>> start

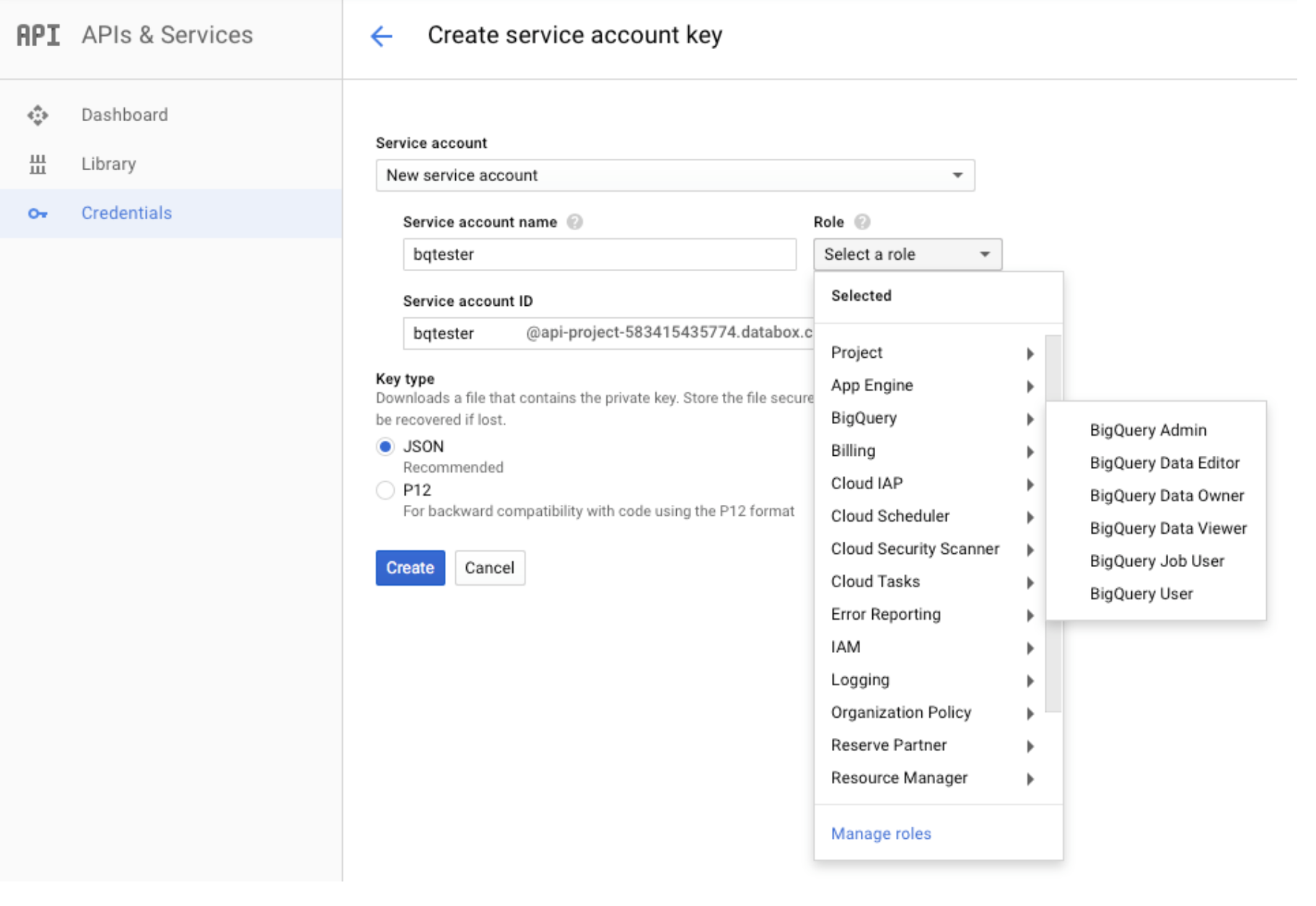
Task: Expand the Project role submenu
Action: point(931,353)
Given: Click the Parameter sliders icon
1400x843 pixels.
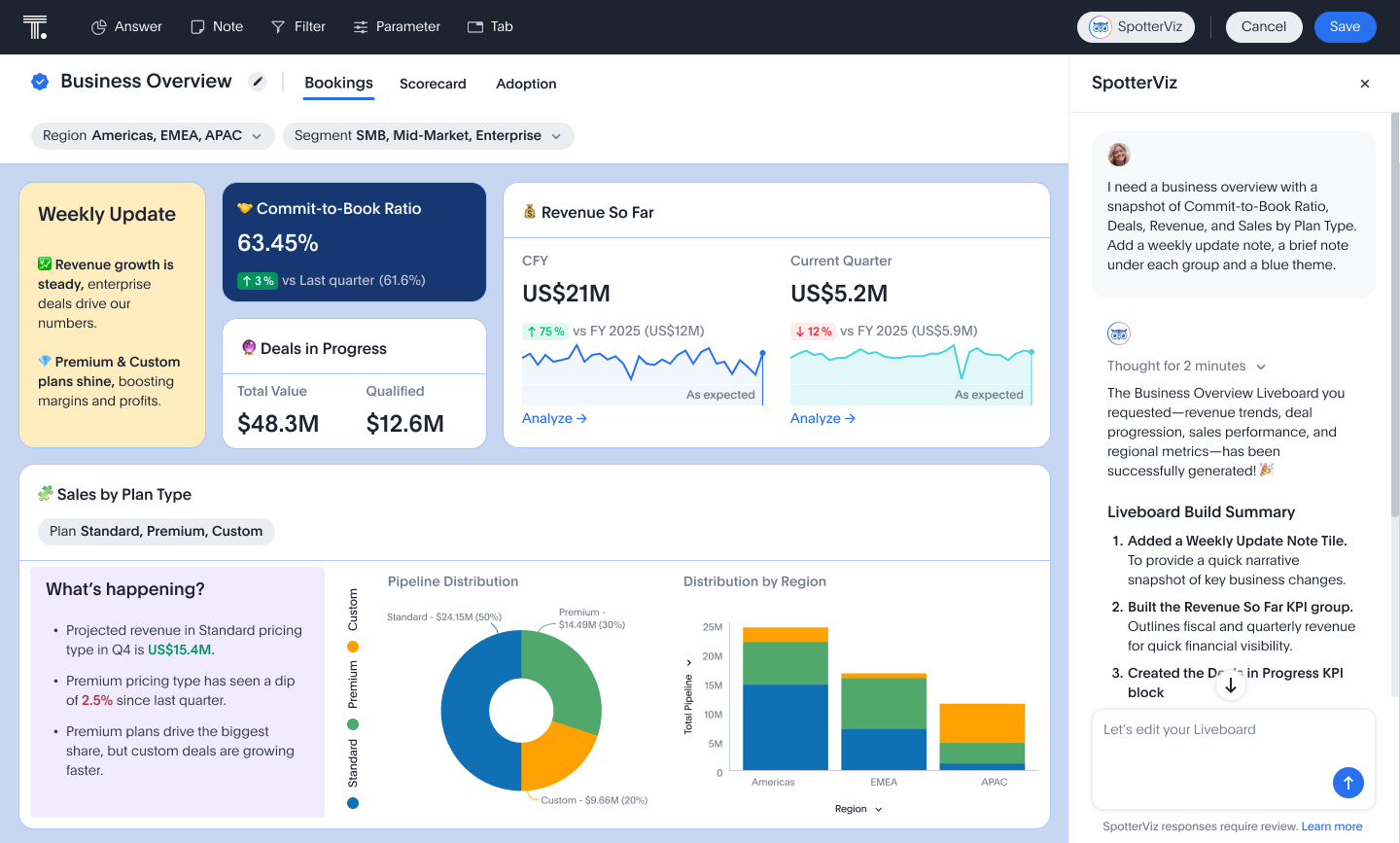Looking at the screenshot, I should click(361, 27).
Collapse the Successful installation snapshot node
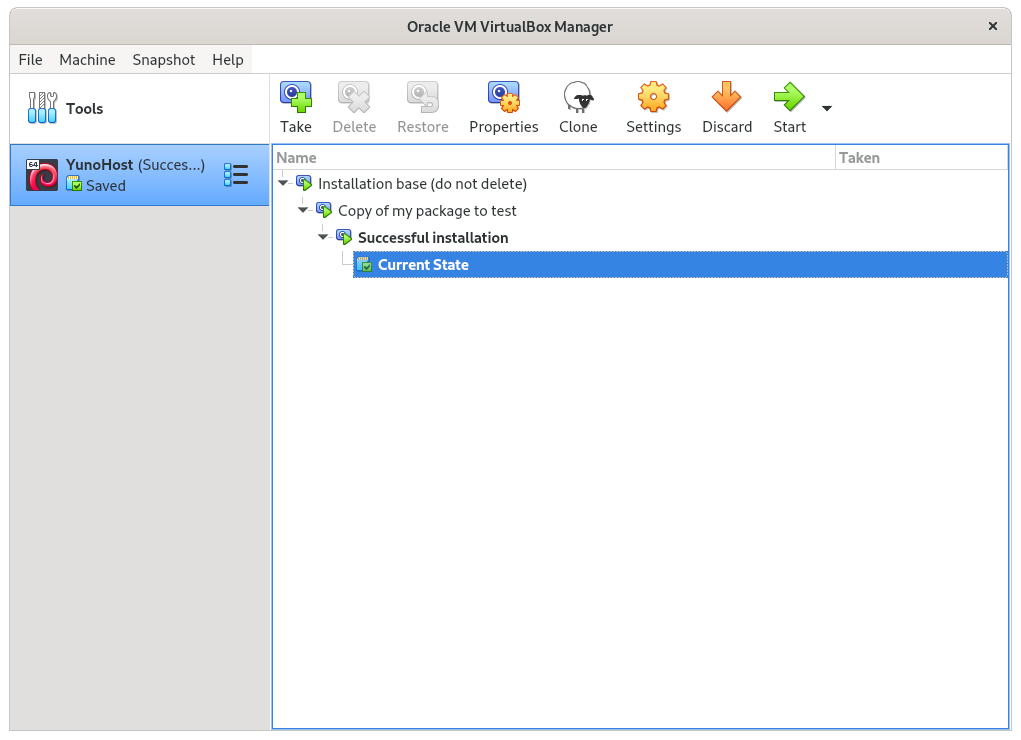Screen dimensions: 1021x740 (x=323, y=237)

>> end

**SHORT EXERCISE:** Rewrite all the rows above, putting "entry" wherever "node" appears and keeping everything else the same. Leave the pictures out.

**TASK ANSWER:**
Task: Expand the Project role submenu
Action: point(931,353)
Given: Click the Parameter sliders icon
1400x843 pixels.
Looking at the screenshot, I should click(361, 27).
Collapse the Successful installation snapshot entry
Screen dimensions: 1021x740 (x=323, y=237)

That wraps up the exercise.